==== Text for analysis
This post is for technical discussion among SuttaCentral developers. If you have a general question or comment, please create another thread for it. Thanks!
Bilara is SuttaCentral’s in-house translation app, and it lives here:
History
With the deprecation of Pootle, the translation engine on which I made my nikaya translations, we were in need of a new Computer Assisted Translation (CAT) tool. determining that available options did not suffice, Blake proposed that we build our own as a thin client for Github. We christened it “Bilara”, which is Pali for “cat”.
The data is kept as JSON key-value pairs in a Github repo, and the front end is built on Polymer’s LitElement.
I am using bilara for my Dhammapada translation, and now that @Brahmali’s Vinaya translation is there, he can start using it too.
Philosophy
The guiding philosophy is: Thou shalt not build into bilara anything that can be done on Github.
========
==== Data for review
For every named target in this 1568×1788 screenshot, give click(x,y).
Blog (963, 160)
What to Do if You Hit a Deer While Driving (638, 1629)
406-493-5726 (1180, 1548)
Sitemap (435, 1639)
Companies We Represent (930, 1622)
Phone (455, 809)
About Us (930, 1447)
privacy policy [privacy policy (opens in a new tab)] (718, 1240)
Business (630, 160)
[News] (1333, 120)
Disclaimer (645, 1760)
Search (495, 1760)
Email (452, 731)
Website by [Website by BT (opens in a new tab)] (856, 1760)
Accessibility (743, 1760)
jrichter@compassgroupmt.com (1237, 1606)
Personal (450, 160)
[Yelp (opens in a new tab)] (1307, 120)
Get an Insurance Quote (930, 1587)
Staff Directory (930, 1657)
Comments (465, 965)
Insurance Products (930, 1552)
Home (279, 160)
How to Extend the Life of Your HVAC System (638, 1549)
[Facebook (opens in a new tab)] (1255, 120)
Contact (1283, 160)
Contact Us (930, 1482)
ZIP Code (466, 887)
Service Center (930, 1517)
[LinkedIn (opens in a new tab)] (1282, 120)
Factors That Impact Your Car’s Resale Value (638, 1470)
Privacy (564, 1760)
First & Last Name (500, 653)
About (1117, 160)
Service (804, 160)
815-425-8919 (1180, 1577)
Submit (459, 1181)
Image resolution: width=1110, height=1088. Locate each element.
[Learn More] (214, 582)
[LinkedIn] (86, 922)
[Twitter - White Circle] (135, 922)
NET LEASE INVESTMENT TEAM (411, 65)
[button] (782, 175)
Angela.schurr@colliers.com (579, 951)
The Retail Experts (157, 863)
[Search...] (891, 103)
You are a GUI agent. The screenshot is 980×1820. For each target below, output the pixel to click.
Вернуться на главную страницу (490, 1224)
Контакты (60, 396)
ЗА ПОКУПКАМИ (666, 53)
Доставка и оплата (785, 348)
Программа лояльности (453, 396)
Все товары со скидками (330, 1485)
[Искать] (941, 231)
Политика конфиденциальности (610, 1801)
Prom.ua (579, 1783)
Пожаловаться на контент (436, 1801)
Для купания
========
• **Activities**:
A – Translate the sentence "We christened it “Bilara”, which is Pali for “cat”." from the post about Bilara into Spanish.
B – Continue the post about Bilara from its last sentence.

• **Answers by task**:
A – Lo bautizamos «Bilara», que en pali significa «gato».

B –
So a lot of things like user accounts, data storage, version history, statistics, and so on, all of which were built in to Pootle, can be offloaded to Github and we can keep our client simple.
We keep development simple by only actively supporting modern Chrome. Other browsers may well work, but we are not testing for them. Same applies to mobiles and tablets.
State of the app
Currently bilara is an Minimal Viable Product (MVP). It does the essential things that a CAT must do, but no more. Assume everything is broken and you won’t be disappointed.
- Edit translations.
- Add/remove texts
- Offer translation suggestions.
- Sync data with Github.
- User accounts via Github.
That’s it.
- Navigation is primitive but works fine.
- There’s no search.
Apart from basic editing/data sync, good find-replace is my number one priority:
Here are the outstanding issues if you are interested, or if you want to add your own!
Accounts
- Make an account on Github. If possible use something like your real name, it helps to remember who is who!
- Request write access to the bilara-data repo.
- Hopefully that will be all. See above re “assume everything is broken”.
Interface
- Click on nav items to open and see what’s there.
- On translation pages, click on right hand column to edit a segment.
- Click on translation suggestion to accept it.
- Press enter to commit a segment.
- If you click away without pressing enter, a warning sign will appear. the text exists in your browser but has not been committed.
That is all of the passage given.